In M3SOulu/NLoN: Natural Language or Not

knitr::opts_chunk$set(
  collapse = TRUE,
  comment = "#>"
)

This vignette presents how one can train a model with NLoN and use it to predict whether lines of text are natural language or not. It also shows how to use a different training dataset than the one provided in this package, and how to evaluate its performance.

Data preparation

This package includes the training dataset that was used in our MSR paper "Natural Language or Not (NLoN) - A Package for Software Engineering Text Analysis Pipeline" https://arxiv.org/abs/1803.07292. The dataset is presented as a data.table object with different columns:

source is a character string containing the source of the line of text (mozilla, kubernetes, and lucene).
text is a character string containing the line of text
rater1 and rater2 are the factor (with levels NL for natural language and Not for anything else than natural language) with the manual labeling of the data done by two different persons.

library(data.table)
library(NLoN)

nlon.data

In order to train a model, only a vector with the text and a vector (of the same length) with the factor response are needed. A source vector was added in order to identify where does each line of text provided in the package come from.

Computing features

Before training a model, it is necessary to build features that will be used by glmnet. Various functions are defined in the module NLoN::features to compute individual features. For example

text <- c("This is some text.", "This contains 1 number.", "123")
NLoN::features$Numbers(text)

The package also includes three other functions computing multiple features at the same time. NLoN::FeatureExtraction computes the set of simple text features that were used in the NLoN MSR paper and were inspired by regular expression matching. NLoN::Character3Grams returns a document term sparse matrix with the character tri-grams contained the the various lines of text. Finally NLoN::TriGramsAndFeatures returns a matrix with both the two other functions.

Training a model

A model can be trained using NLoN::NLoNModel. A model can simply be trained by providing the text and expected response (a factor with levels NL and Not).

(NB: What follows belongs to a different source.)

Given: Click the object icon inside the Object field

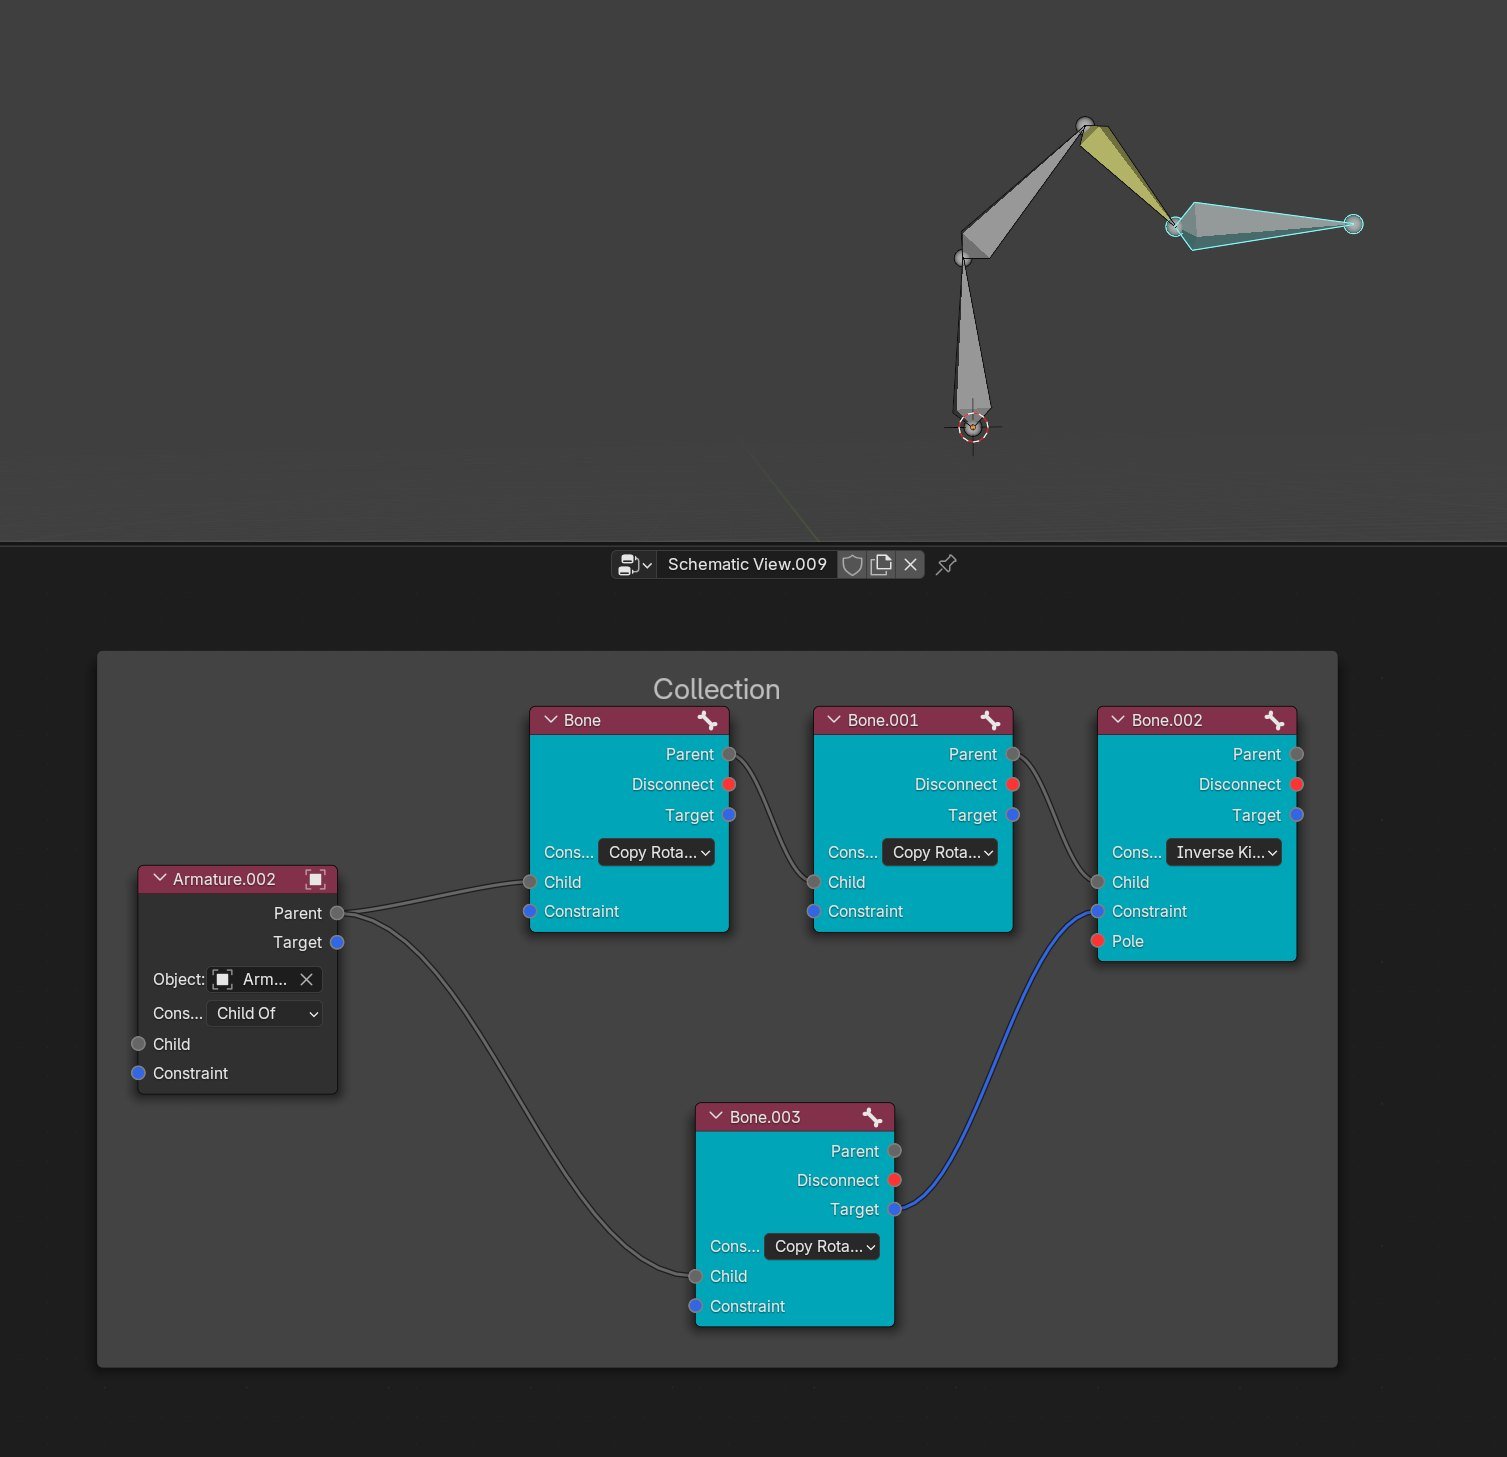Looking at the screenshot, I should pyautogui.click(x=222, y=979).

model <- NLoN::NLoNModel(nlon.data$text, nlon.data$rater2)
plot(model)

By default features will be computed using NLoN::TriGramsAndFeatures and a 10-fold cross validation. Several optional arguments allow to customize the model.

A different feature function can be specified using the features argument. The function must return either a matrix, a data.frame with numerical values or a list of numerical vectors of the same length. Alternatively, features can also be a list of functions returning individual numeric vectors.

The cross validation can also be customized. By default, the package uses caret to run a repeated 10-fold cross validation. However, it is possible to use glmnet instead, by changing the cv argument to "caret", to conduct a single 10-fold cross validation as done in the original paper. The number of repeats is 10 by default but can be changed with the parameter repeats. Finally if a value different than "caret" or "glmnet" is passed to cv, then no cross validation is used and a single model is trained on the whole dataset.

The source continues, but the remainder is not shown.